* start Data provided *
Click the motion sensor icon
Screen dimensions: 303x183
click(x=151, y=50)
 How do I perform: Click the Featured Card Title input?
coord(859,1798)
* end Data provided *
◆ Task instructions ◆
Could you rewrite all the items above, switching "Featured Card Title" to "Pinned Card Title" and leaving everything else unchanged?

◆ Final result ◆
Click the motion sensor icon
Screen dimensions: 303x183
click(x=151, y=50)
 How do I perform: Click the Pinned Card Title input?
coord(859,1798)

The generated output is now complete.